Health&Lifestyle

The Kimsey Report Art, sports, and Internet aficinados

  • The Delta Shuttle Sheet
  • |
  • October 01, 2000

by Karen Feld

The Kimsey Report Art, sports, and Internet aficionados owe former bartender Jim Kimsey a drink

Washington, D.C.’s booming technology corridor is beginning to rival both California’s Silicon Valley and New York City’s Silicon Alley – and no one deserves more credit for that than Jim Kimsey. This heavy hitter founded America Online, hired and nurtured Steve Case (CEO of Northern Virginia – based AOL), and is called by some the “Father of the American Internet.”

Most recently, he’s trained his sights on philanthropic efforts and the betterment of Washington, his hometown.

The Shuttle Sheet caught up with him at his Pennsylvania Avenue office.

Shuttle Sheet: You could live anywhere.

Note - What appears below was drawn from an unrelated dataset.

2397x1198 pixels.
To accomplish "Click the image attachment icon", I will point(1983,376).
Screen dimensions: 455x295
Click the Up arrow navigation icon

Why the Washington area?

Jim Kimsey: Steve Case wanted me to move to California for the labor pool and the infastructure. But he kept forgetting one thing: This is my hometown. This is where I want to live. There are human-scale features and physical amenities that matter to me.

SS: How is it that you seem to know everyone in the area?

JK: I used to own a chain of bars – Bullfeathers, the Exchange, Madhatter and Cousteaus – so everyone knows me.

SS: As someone who once owned bars, where’s your favorite barstool today?

JK: I haven’t been in a bar in a while, but 20 of us from my bar days have a monthly “boys” lunch at The Prime Rib, The Palm, or Dominique’s. It keeps us all in touch. And I still go to the Exchange.

SS: What’s your favorite way to spend an evening?

JK: A quiet night at home. But that’s so rare. I go to a lot of sporting events, and the Kennedy Center for theater, opera and symphony.

SS: As chairman emeritus and founder of AOL, how do you spend your time?

JK: I focus on national and international matters, but I incubate them in D.C. I try to find solutions to bridging the digital divide. Through the AOL Foundation, we have just released $1.1 million in grants to cultivate 12 Internet programs in eight cities, including Washington.

SS: We know you’re devoted to your three sons and young granddaughter, and you do a lot for other kids too. Tell us about that.

JK: I wish I had a mentor when I was young. Now I’m on the board of Big Brothers. And I have an orphanage in Vietnam; it’s the only American-initiated project that still exists. And I want to bring {major league} baseball {back} to Washington and have the profits go to inner-city kids.

SS: What’s the status of your efforts as a principal in the Washington Baseball Club Limited Liability Company, formed to bring baseball to D.C.?

JK: Major league baseball knows we’re here: {real estate investor} Joe Robert, {Fannie Mae Chairman and CEO} Frank Raines and Fred Malek {an investor and the former president of Marriot Hotels}. We hope to buy and existing team and move it to D.C. The “haves” have to subsidize the “havenots.” I’ll write a big check. We don’t care which team because we think Washington deserves a team and will support it. We’d insure we’d have a winning team, and you won’t have to drive 40 miles to Baltimore {to watch the Orioles}.

SS: If you buy a team, what will you name it?

JK: Speculation about the name is premature, but there’s a sentiment to rename it the Senators.

SS: Do you anticipate building a new stadium in Washington?

JK: We’ll build a new stadium in the city, maybe near Mount Vernon Square with the Capitol in the background. Just as the MCI Center has done, this would continue to accelerate downtown development and rejuvenate the city.

SS: As a board member of the National Symphony Orchestra and a Kennedy Center trustee, you’ve had a role in encouraging the artistic community in Washington to coordinate its efforts. What other changes have you noticed in that facet of the city since you grew up here?

JK: It was a cultural backwater. Now we have world-class opera and stage productions. We got Leonard Slatkin and Placido Domingo. They’re the Michael Jordans of the cultural world. And that’s how it should be in our nation’s capital.

SS: You’ve recently given and unprecedented $10 million to endow the Kennedy Center. What do you feel is your biggest contribution to this city?

JK: Hopefully, I’m still working on it. The city has done so much for me. My gift to the Kennedy Center will be to give every fifth-grade student in D.C. the opportunity to attend a performance there. The well-being of the Washington community and the performing arts in the nation’s capital are very important to me personally. I look forward to seeing the support for our city grow. Gifts to the endowment will enable the Kennedy Center and the NSO to contribute to attract outstanding artists and musicians.